> Exercise directions
Can you output the records below exactly as they are written?

*** Dataset entries

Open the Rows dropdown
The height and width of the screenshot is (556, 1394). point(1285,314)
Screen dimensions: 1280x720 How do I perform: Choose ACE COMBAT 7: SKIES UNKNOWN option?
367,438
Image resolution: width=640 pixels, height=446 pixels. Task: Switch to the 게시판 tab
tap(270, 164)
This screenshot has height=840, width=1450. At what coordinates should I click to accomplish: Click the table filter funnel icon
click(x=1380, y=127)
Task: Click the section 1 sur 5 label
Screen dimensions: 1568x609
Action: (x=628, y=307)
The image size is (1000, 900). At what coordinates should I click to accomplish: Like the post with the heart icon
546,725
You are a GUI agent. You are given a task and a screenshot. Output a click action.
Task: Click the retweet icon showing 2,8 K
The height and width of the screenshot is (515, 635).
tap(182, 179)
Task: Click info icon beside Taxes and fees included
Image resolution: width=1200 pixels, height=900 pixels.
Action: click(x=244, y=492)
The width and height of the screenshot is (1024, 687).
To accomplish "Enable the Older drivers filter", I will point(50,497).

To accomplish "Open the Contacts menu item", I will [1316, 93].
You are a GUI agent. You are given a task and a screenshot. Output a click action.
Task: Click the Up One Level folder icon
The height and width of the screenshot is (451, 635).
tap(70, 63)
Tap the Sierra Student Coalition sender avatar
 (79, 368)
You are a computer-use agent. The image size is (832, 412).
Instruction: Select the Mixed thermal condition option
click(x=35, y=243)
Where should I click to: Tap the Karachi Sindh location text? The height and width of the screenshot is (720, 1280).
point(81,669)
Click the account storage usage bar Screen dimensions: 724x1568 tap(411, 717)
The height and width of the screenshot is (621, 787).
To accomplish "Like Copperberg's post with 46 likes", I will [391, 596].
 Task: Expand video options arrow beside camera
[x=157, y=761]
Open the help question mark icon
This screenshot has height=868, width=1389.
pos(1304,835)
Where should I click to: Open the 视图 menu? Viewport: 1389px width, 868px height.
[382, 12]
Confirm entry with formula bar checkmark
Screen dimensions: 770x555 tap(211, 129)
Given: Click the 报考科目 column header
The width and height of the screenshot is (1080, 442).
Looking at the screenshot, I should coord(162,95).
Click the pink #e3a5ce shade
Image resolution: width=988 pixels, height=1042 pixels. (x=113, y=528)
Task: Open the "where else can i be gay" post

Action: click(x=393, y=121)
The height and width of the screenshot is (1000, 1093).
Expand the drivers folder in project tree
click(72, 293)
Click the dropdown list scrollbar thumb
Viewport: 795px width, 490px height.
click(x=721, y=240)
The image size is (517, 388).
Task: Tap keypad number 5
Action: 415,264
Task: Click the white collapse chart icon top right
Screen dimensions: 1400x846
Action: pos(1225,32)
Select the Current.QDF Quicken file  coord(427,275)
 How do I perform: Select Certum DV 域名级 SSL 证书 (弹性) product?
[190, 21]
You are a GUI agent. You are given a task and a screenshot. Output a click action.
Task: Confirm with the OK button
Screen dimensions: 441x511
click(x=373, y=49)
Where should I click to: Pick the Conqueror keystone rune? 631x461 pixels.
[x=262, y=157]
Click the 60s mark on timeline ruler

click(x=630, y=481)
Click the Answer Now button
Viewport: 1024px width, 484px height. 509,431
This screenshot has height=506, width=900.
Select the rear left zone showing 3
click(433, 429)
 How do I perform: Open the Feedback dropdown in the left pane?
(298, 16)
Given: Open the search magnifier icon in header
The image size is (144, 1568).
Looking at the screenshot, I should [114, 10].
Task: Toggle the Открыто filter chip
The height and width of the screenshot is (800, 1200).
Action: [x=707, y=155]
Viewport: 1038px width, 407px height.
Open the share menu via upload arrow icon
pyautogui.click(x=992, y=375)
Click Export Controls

******

> Expected answer
Open the Rows dropdown
The height and width of the screenshot is (556, 1394). point(1285,314)
Screen dimensions: 1280x720 How do I perform: Choose ACE COMBAT 7: SKIES UNKNOWN option?
367,438
Image resolution: width=640 pixels, height=446 pixels. Task: Switch to the 게시판 tab
tap(270, 164)
This screenshot has height=840, width=1450. At what coordinates should I click to accomplish: Click the table filter funnel icon
click(x=1380, y=127)
Task: Click the section 1 sur 5 label
Screen dimensions: 1568x609
Action: (x=628, y=307)
The image size is (1000, 900). At what coordinates should I click to accomplish: Like the post with the heart icon
546,725
You are a GUI agent. You are given a task and a screenshot. Output a click action.
Task: Click the retweet icon showing 2,8 K
The height and width of the screenshot is (515, 635).
tap(182, 179)
Task: Click info icon beside Taxes and fees included
Image resolution: width=1200 pixels, height=900 pixels.
Action: click(x=244, y=492)
The width and height of the screenshot is (1024, 687).
To accomplish "Enable the Older drivers filter", I will point(50,497).

To accomplish "Open the Contacts menu item", I will [1316, 93].
You are a GUI agent. You are given a task and a screenshot. Output a click action.
Task: Click the Up One Level folder icon
The height and width of the screenshot is (451, 635).
tap(70, 63)
Tap the Sierra Student Coalition sender avatar
 (79, 368)
You are a computer-use agent. The image size is (832, 412).
Instruction: Select the Mixed thermal condition option
click(x=35, y=243)
Where should I click to: Tap the Karachi Sindh location text? The height and width of the screenshot is (720, 1280).
point(81,669)
Click the account storage usage bar Screen dimensions: 724x1568 tap(411, 717)
The height and width of the screenshot is (621, 787).
To accomplish "Like Copperberg's post with 46 likes", I will [391, 596].
 Task: Expand video options arrow beside camera
[x=157, y=761]
Open the help question mark icon
This screenshot has height=868, width=1389.
pos(1304,835)
Where should I click to: Open the 视图 menu? Viewport: 1389px width, 868px height.
[382, 12]
Confirm entry with formula bar checkmark
Screen dimensions: 770x555 tap(211, 129)
Given: Click the 报考科目 column header
The width and height of the screenshot is (1080, 442).
Looking at the screenshot, I should coord(162,95).
Click the pink #e3a5ce shade
Image resolution: width=988 pixels, height=1042 pixels. (x=113, y=528)
Task: Open the "where else can i be gay" post

Action: click(x=393, y=121)
The height and width of the screenshot is (1000, 1093).
Expand the drivers folder in project tree
click(72, 293)
Click the dropdown list scrollbar thumb
Viewport: 795px width, 490px height.
click(x=721, y=240)
The image size is (517, 388).
Task: Tap keypad number 5
Action: 415,264
Task: Click the white collapse chart icon top right
Screen dimensions: 1400x846
Action: pos(1225,32)
Select the Current.QDF Quicken file  coord(427,275)
 How do I perform: Select Certum DV 域名级 SSL 证书 (弹性) product?
[190, 21]
You are a GUI agent. You are given a task and a screenshot. Output a click action.
Task: Confirm with the OK button
Screen dimensions: 441x511
click(x=373, y=49)
Where should I click to: Pick the Conqueror keystone rune? 631x461 pixels.
[x=262, y=157]
Click the 60s mark on timeline ruler

click(x=630, y=481)
Click the Answer Now button
Viewport: 1024px width, 484px height. 509,431
This screenshot has height=506, width=900.
Select the rear left zone showing 3
click(433, 429)
 How do I perform: Open the Feedback dropdown in the left pane?
(298, 16)
Given: Open the search magnifier icon in header
The image size is (144, 1568).
Looking at the screenshot, I should [114, 10].
Task: Toggle the Открыто filter chip
The height and width of the screenshot is (800, 1200).
Action: [x=707, y=155]
Viewport: 1038px width, 407px height.
Open the share menu via upload arrow icon
pyautogui.click(x=992, y=375)
Click Export Controls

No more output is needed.